Why NULL?
Let me open a can of worms here. Should you use/allow null in your databases? Personally, I’m very flexible on the use of null. I’m not going to move to 4th or 5th normal form in an OLTP database just to get rid of null values; although I’m not against the process either.
What I am finding, however, is that many designs that allow null don’t take into consideration the ramifications of the practice. Here’s a good real world example.
Lately I have been working on converting a TSQL process written in stored procedures into C#. One of my final acceptance steps is to run the query with a number of scenarios, confirming that the C# results are the same as those produced by the TSQL Stored Procedures.
There were two different variant bugs in the comparison. If I fixed the first bug, it introduced the second bug. When I fixed the second bug, it re-introduced the first bug. The problem, in C#, was completely impossible to define. Why, because C#, the way I had written the program, did not allow NULL.

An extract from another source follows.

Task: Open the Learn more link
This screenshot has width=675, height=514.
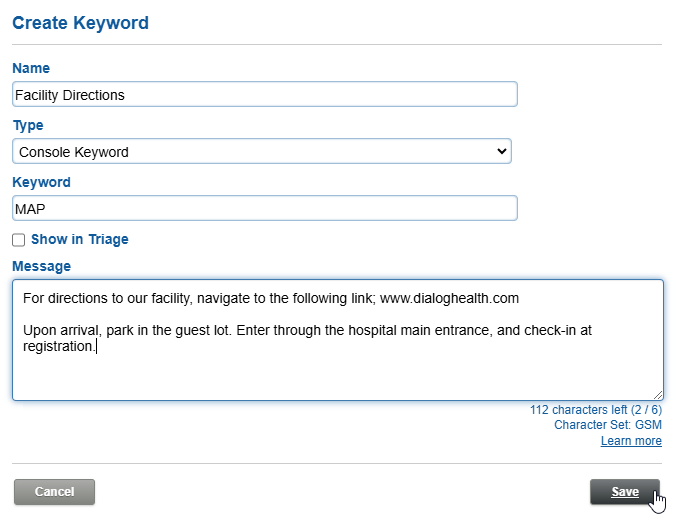Action: (x=631, y=441)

When you perform operations on null in SQL Server, by default the result is NULL. Consider this case statement: CASE WHEN @Val1 < @Val2 THEN @Val1 ELSE @Val2 END.

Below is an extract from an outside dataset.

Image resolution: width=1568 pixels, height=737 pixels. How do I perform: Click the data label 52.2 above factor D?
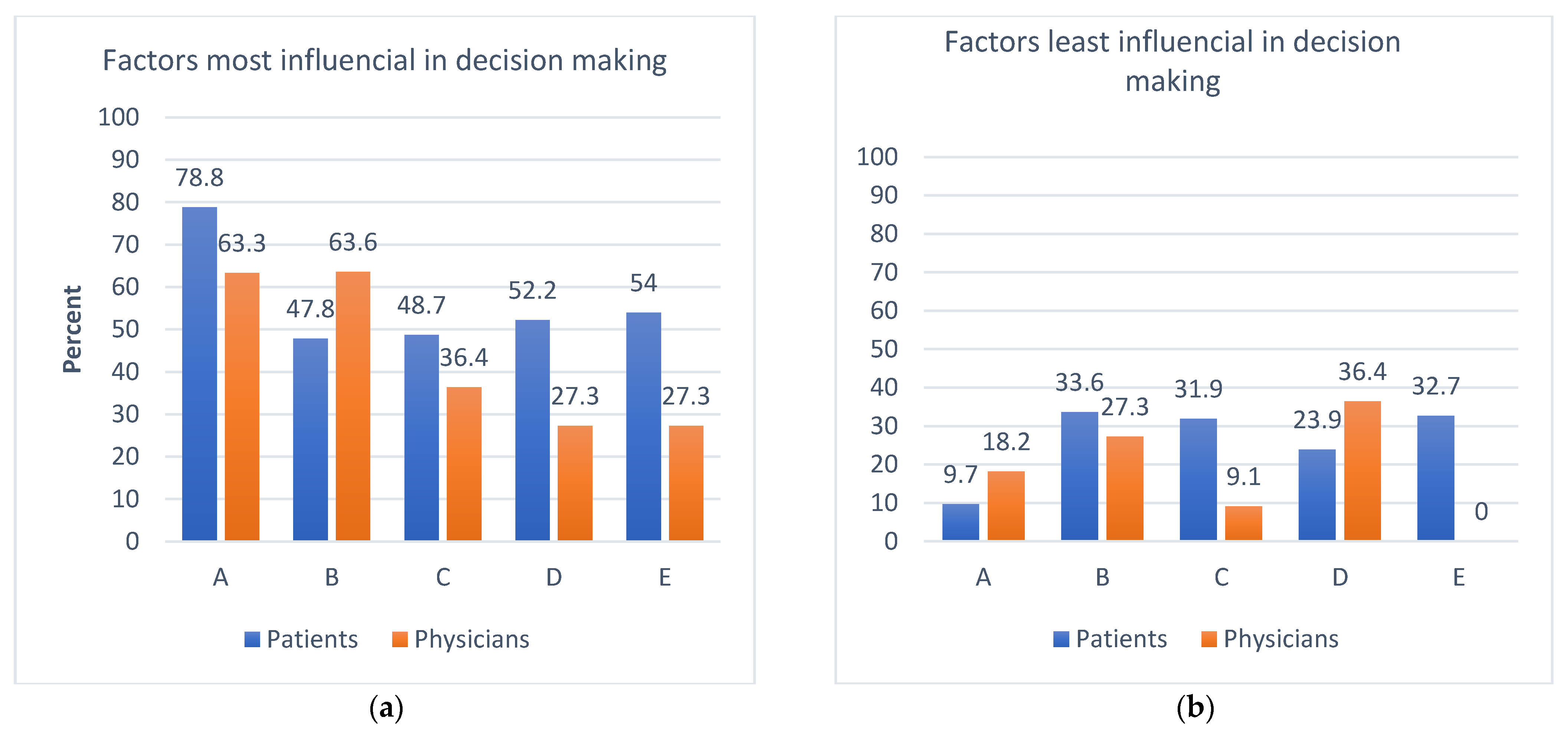(532, 290)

If @Val1 is null or @Val2 is null the result is false because NULL can not really be evaluated. The CASE statement will always return @Val2 if either value is NULL. In contrast, using datatypes in C# that are not nullable, we translated @Val1 and @Val2 to zero if it is NULL (the appropriate business rule). As a result, in certain cases we returned @VAL2 where @Val1 was the correct choice..
The stored procedure had been used for a while in production systems, and the inaccurate results were unknown. It was the equivalent of trapping and swallowing an error rather than letting the program expose the problem.

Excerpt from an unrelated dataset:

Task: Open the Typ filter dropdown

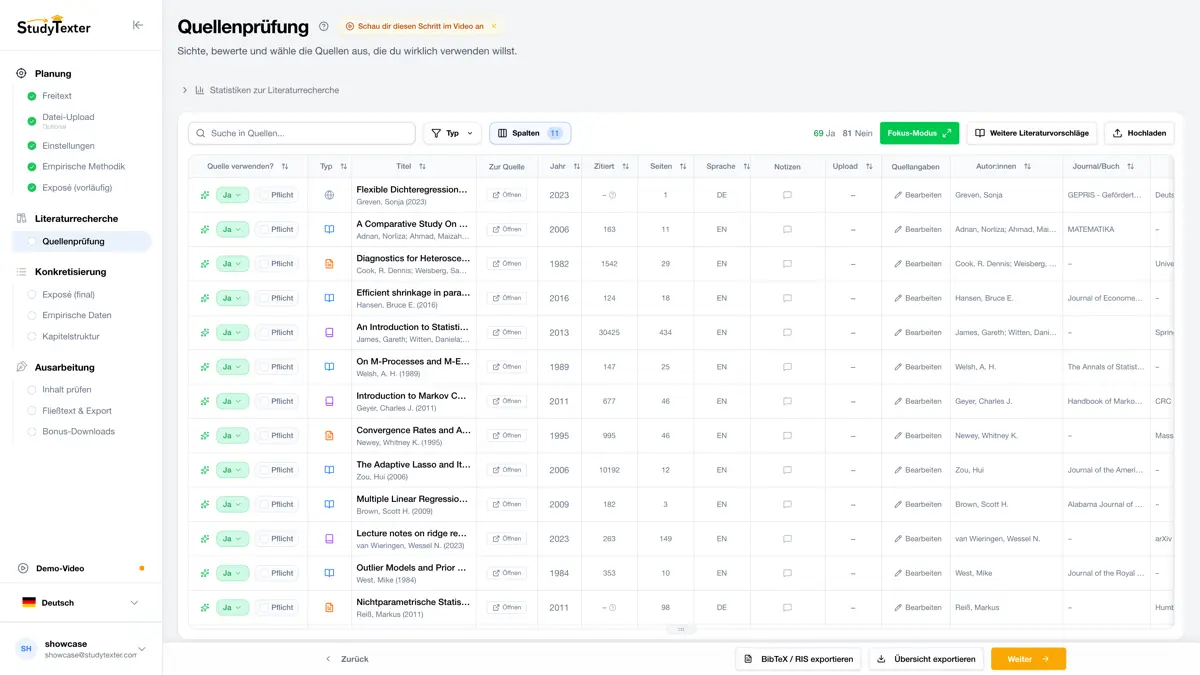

What’s the lesson learned?
- If you use or allow nulls you have additional tests you must perform assuring accurate results. You can’t just assume that a working query returns the correct results.
- Ask yourself if you are allowing NULL values when they are not necessary. In my example the business rule was not that missing data was NULL, but rather that missing data was ZERO. The use of ZERO and a non-nullable data type would have reduced the complexity and assured more accurate results.
Are there other lessons that could be brought out? Share your thoughts or experiences to btaylor@sswug.org to post in future newsletters.
SQL Challenge
When returning lists of data in a sequence, we often wish to determine if a row is ODD or EVEN. Typically this is performed using a MOD function. If the sequence MOD 2 = 0 then it is an even number, else it is an odd number. What other way can you test for even/odd without using a MOD function?
Readers Comments:
LINQ – Include as Native language in SQL Server
David:
I have to admit I don’t understand why LINQ is such a dividing topic.
It is, as you state, syntactic sugar on top of SQL, and the underlying concepts are the same, so a DBA should have no trouble understanding what a LINQ query does nor should a dev familiar with LINQ have a problem reading SQL.
A point in favor of LINQ is the more regular syntax versus SQL’s FORTRAN-like syntax where all four CRUD operations have slightly different orderings.
A point in favor of SQL is stored procs to not require recompilation of the query on access. Though on that front, SQL Server could copy PostgreSQL’s “prepared statements”, which allow the query to exist in the source code with a unique identifier and PostgreSQL just builds a stored procedure for that query the next time it sees that unique identifier asked for again.
I am approaching this comparison from the perspective of a 1:1 App:DB relationship. If a single DB is being used by several apps and/or ad-hoc reporting services, then you have to use stored procs to maintain the DB’s integrity, but couldn’t those stored procs also be written with the LINQ syntax if so desired?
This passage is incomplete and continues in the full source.